Tuesday, April 12, 2011

Element of the Month: Chromium!

April's Element of the Month:

Atomic Mass: 51.9961 amu
Melting Point: 1907 °C
Boiling Point: 2671 °C

With a name like Chromium, you just know that Element #24 is going to be all colorful!  But then you are disappointed to find that it is yet another silvery metal-colored metal.  Yet it turns out that various chemical compounds of Chromium actually ARE very colorful.  In the 18th Century, a bunch of pigments based on Chromium were first discovered and then manufactured, leading to something of a revolution in the art paints biz.  (This is something that one of the Reading List books, Bright Earth, discussed at some length.)  The one people noticed first was something called "Siberian red lead", which as the name suggests also contains lead and is, well, red.  There's also a chrome yellow and a chrome green, the latter being apparently the ninth most abundant compound in the Earth's crust.  Who knew?

So, Chromium does a neat trick.  It reacts with Oxygen, which as you may remember is fairly abundant in the Earth's atmosphere, to create an extremely thin but durable and inert surface layer.  You know how people used to be all about the chrome on their cars, before all the bumpers and what-not got encased within the exterior shell?  Well, the chrome stayed shiny because of that surface layer.  That's why the main use for Chromium in the human community, these days, is in an alloy with steel that helps it resist corrosion and discoloration.  It's called -- wait for it -- stainless steel!  Yep!  Stainless steel is steel, but with around 12% Chromium thrown in.

The Centerfold!

In addition to its presence in the cutlery, Chromium is important to you because you can't properly metabolize without it.  However, you don't need much of it, and since there's actually quite a bit of it floating around -- it is the 20th most common element on the planet -- it is generally thought to be impossible to have a medically problematic Chromium deficiency.  So relax.  On the other hand, too much Chromium -- like so much other stuff -- is bad.  Some forms and compounds are toxic or carcinogenic.  Don't roll in the stuff.

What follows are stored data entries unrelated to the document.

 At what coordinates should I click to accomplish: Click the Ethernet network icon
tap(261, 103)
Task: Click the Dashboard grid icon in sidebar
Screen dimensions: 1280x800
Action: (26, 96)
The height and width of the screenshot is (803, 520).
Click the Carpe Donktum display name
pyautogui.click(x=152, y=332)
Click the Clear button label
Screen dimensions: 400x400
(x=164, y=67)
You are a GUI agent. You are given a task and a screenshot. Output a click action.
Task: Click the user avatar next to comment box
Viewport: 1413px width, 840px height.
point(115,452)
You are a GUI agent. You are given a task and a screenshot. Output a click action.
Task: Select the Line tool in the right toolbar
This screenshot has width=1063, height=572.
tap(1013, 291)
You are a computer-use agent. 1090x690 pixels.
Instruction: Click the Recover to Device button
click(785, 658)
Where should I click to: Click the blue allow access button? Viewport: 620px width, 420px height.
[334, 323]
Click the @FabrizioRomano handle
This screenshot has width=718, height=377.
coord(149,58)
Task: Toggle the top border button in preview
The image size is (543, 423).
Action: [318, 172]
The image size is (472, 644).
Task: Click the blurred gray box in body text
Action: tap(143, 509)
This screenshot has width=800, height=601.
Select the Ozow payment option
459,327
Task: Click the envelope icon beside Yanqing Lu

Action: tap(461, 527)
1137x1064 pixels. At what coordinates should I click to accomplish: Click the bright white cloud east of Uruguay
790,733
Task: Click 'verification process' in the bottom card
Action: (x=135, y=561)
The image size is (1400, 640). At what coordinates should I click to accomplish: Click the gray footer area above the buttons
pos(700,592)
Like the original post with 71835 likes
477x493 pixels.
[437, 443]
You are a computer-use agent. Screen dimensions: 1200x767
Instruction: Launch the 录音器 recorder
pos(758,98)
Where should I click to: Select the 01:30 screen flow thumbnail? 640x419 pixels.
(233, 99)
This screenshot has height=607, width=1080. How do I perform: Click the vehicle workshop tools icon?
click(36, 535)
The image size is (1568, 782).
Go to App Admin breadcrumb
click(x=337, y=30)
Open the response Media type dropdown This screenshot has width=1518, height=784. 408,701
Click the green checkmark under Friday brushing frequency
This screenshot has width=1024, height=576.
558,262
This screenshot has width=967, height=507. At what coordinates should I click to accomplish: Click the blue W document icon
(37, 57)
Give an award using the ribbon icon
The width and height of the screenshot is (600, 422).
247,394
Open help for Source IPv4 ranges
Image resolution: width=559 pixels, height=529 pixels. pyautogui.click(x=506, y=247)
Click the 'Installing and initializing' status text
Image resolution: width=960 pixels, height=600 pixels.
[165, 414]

Chromium was first isolated by Louis Nicolas Vauquelin, a prof at the University of Paris.  (He's also the guy who isolated Beryllium, although I didn't mention it at the time.)  Vanquelin seems to have been a bit of a chemical whizbang, and was a highly prolific writer.  He published many hundreds of articles over the course of his academic career.  Yet he perished all the same, in 1829.


Jennifer said...

Wait-- you mean to say that academic publishing isn't going to keep me forever young and healthy? How tragic! I didn't realize that I had to brace emotionally for this kind of trauma in my Element of the Month reading!

mrs.5000 said...

Jennifer asked just the question I was going to ask--perished all the same?!!!!--only, admittedly, she's got a lot more riding on the answer. Way to wring human drama out of the Element of the Month, M5K!